Their partnership ended in 1973. Shunk accepted the rights to their work from Kender and continued to work independently. In spite of their importance to the history of postwar art, both photographers died in obscurity in the early 2000s. Shunk’s archive was found in precarious but well-preserved condition within his cluttered, hoarder-style apartment. It was purchased by the Roy Lichtenstein Foundation and later disseminated among five art institutions.
Documentary Photographers or Artist-Collaborators?
While the breadth of the archive is staggering, the depth is equally impressive. Shunk and Kender developed close relationships with many of the artists they photographed. Rather than pure documentation, their photographs fall closer into the realm of artist-photographer collaboration. They had a particularly robust alliance with Christo and Jeanne-Claude. Following the artists’ fabric wrapping of the Trocadéro in Paris in 1964, Shunk and Kender became Christo and Jeanne-Claude’s de facto photographers and continued to record all their ephemeral, site-specific projects throughout the 1960s and 70s.
Shunk and Kender were also involved in creating some of the most iconic images of the last century, including Yves Klein’s photograph Le Saut dans le vide (Leap into the Void) from 1960. They used an inventive montage technique to create the appearance of Klein launching himself from a rooftop with nothing below to break his fall. The photographers later documented Klein’s infamous Anthropométries events in the early 1960s, in which naked female models covered in the artist’s signature blue color became “living paintbrushes.”
Capturing Groundbreaking Moments
Though based in New York, Shunk and Kender travelled extensively, documenting events such as the Venice Biennale, the Bienniale of Paris, and World Expos in Montreal and Osaka. They also covered many key exhibitions of the era, including Harald Szeemann’s When Attitudes Become Form (1969), the show that fittingly inaugurated a new era of curator as artist collaborator, and The Bachelor Machines (1975).
The archive also includes extensive material on Willoughby Sharp’s innovative project, Pier 18. In 1971, 27 artists devised and carried out performances along an abandoned pier on the Hudson River. Shunk and Kender worked with the artists to capture their events; the resulting images were not strictly documentation but rather part of the artistic output of the project itself. As such, the photographs were later exhibited at the Museum of Modern Art, New York.
A Rich Legacy
Shunk and Kender not only captured the artists, artworks, installation shots, exhibitions, events, and candid moments of the postwar years, they captured the changing zeitgeist of the era. Because they were equally adept at shooting people and objects, static spaces and movement, their photographs also manage to also evoke more intangible elements: the mood, energy, and essence of particular moments in history.

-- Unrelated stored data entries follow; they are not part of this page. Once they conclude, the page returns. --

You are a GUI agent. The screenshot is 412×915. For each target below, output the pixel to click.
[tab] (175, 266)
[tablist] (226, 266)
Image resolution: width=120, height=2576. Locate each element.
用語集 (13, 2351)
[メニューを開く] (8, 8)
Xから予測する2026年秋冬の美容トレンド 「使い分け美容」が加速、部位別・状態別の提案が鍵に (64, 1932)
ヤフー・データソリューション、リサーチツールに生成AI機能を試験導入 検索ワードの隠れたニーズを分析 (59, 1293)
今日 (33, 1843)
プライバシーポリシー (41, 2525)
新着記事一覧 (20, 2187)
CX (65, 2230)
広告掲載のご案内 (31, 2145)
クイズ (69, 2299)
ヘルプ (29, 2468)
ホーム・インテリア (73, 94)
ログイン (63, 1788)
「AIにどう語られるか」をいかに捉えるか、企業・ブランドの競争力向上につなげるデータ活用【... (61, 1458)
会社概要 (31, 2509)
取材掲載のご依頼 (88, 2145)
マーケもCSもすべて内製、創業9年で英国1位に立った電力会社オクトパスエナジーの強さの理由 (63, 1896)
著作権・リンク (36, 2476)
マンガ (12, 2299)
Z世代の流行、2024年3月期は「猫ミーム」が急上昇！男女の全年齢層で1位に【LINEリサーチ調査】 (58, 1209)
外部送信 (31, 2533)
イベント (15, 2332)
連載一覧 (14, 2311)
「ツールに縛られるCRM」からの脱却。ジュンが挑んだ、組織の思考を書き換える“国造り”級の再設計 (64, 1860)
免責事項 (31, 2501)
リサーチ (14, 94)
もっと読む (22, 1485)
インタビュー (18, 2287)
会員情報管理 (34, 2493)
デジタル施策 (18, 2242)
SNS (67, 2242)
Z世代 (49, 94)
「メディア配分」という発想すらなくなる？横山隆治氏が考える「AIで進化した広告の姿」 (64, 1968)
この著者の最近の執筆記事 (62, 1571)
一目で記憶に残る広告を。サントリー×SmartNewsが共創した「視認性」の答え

Their prolonged engagement with artists over decades resulted in a rich trove of photographs tracing the evolution of art over time. Shunk and Kender crossed the divide between documentary photographers and artists in their own right, making significant contributions to the stories of avant-garde art.
The Shunk-Kender archive will be made available to researchers once it has been catalogued.